America’s answer to Russia and China is the sixth generation Next-Generation Air Dominance Platform, projected to be rolled out by 2030 as the successor to the F-35, and also designed to replace the aging fleet of F-22 Raptors. Unfortunately, it faces uncertain future due to budgetary constraints. While the argument that the U.S. spends more on defense than other countries, America and its allies now face challenges in Europe, Asia, and the Middle East, yet the Congressional Budget Office projects a decline in the percentage of spending from today’s 2.9 percent to 2.5 percent of GDP by 2034.

Artist’s rendering of a potential sixth-generation fighter concept for the US Air Force.

U.S. Air Force Research Laboratory

The unnecessary shortages America is experiencing across its defense industrial base are unacceptable and avoidable.
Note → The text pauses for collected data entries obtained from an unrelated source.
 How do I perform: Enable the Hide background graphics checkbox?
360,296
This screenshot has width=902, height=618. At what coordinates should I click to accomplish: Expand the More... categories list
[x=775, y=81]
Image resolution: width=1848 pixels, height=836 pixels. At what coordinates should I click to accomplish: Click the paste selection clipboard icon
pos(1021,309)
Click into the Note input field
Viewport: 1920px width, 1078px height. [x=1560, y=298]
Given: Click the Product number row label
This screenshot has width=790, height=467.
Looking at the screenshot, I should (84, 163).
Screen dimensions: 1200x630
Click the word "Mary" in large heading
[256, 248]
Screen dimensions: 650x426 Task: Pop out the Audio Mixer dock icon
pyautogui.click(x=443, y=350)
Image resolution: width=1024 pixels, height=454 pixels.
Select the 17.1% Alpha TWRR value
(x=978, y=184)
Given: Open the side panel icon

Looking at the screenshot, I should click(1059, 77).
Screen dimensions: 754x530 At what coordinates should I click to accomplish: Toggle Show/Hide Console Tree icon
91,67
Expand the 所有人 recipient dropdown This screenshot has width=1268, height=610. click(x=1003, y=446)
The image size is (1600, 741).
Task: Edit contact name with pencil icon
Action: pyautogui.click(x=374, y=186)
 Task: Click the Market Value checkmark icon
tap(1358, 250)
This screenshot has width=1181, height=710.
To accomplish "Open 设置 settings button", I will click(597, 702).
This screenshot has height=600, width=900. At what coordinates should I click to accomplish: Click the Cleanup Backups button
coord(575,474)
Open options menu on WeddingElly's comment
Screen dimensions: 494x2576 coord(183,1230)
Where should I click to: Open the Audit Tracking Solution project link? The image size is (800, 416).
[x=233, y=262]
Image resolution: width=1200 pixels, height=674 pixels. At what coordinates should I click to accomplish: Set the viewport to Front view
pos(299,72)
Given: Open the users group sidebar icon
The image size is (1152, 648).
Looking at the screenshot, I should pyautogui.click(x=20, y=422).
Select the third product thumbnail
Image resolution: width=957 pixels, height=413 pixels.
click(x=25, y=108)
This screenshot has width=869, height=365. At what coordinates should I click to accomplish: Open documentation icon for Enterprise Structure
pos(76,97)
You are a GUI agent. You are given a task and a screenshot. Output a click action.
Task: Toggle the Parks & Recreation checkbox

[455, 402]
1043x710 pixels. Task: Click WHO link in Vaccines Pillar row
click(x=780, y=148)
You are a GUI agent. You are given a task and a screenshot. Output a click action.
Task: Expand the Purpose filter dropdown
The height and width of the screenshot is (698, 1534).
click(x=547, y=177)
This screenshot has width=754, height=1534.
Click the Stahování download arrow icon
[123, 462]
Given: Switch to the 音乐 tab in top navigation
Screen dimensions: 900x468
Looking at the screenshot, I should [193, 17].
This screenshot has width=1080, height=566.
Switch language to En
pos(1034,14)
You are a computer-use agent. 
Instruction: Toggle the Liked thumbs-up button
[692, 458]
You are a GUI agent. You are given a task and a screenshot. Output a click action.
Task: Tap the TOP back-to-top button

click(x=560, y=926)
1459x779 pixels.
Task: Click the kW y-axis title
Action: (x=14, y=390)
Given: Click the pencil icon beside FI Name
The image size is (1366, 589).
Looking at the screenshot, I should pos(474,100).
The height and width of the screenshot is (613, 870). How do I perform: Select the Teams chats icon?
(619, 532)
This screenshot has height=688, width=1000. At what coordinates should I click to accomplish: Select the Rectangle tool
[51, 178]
In every case, from Tomahawks to the endangered NGAD fighter, the same faulty logic of “penny wise pound foolish” prevails. A bureaucrat looking to “trim fat” cuts back on weapons orders today, and in the end, we pay far more to rush deliveries of desperately needed systems and ordnance.

While America’s 2023 National Defense Industrial Strategy presents a good framework to ameliorate some of these flaws, the US still seems determined to repeat mistakes made with the Tomahawk and other platforms such as the NGAD. The entire NGAD development program is set to cost 28.5 billion dollars from 2025-2029 and includes the delivery of 200 fighters. While this isn’t pocket change, it only represents less than 1% of likely defense expenditures over the course of 4 years, using the 2023 budget as a base.

1% of the defense budget for the NGAD, a platform that would integrate drones automatically accompanying and assisting a manned fighter using “loyal wingman” technology to counter China’s 6th generation fighter program isn’t just a worthy investment; it’s a bargain – provided we develop the capacity to plan beyond a single financial quarter.

China’s sixth-generation fighter concept, with its cross-section shown at Zhuhai Air Show 2022

Air News

The United States is a global leader, and leadership demands upfront expenditures to maintain the global economic and political system that overwhelmingly benefits US national security and business interests. However challenging it is to maintain a robust defense industrial base, it is far more expensive to rush orders, import weaponry, and mitigate damage to the global economy resulting from security disruptions. If we flinch at the cost of global leadership, imagine how much we will flinch if China seizes Taiwan, Russia destroys Ukraine, or Iran fully dominates the Middle East and holds the world’s energy market captive.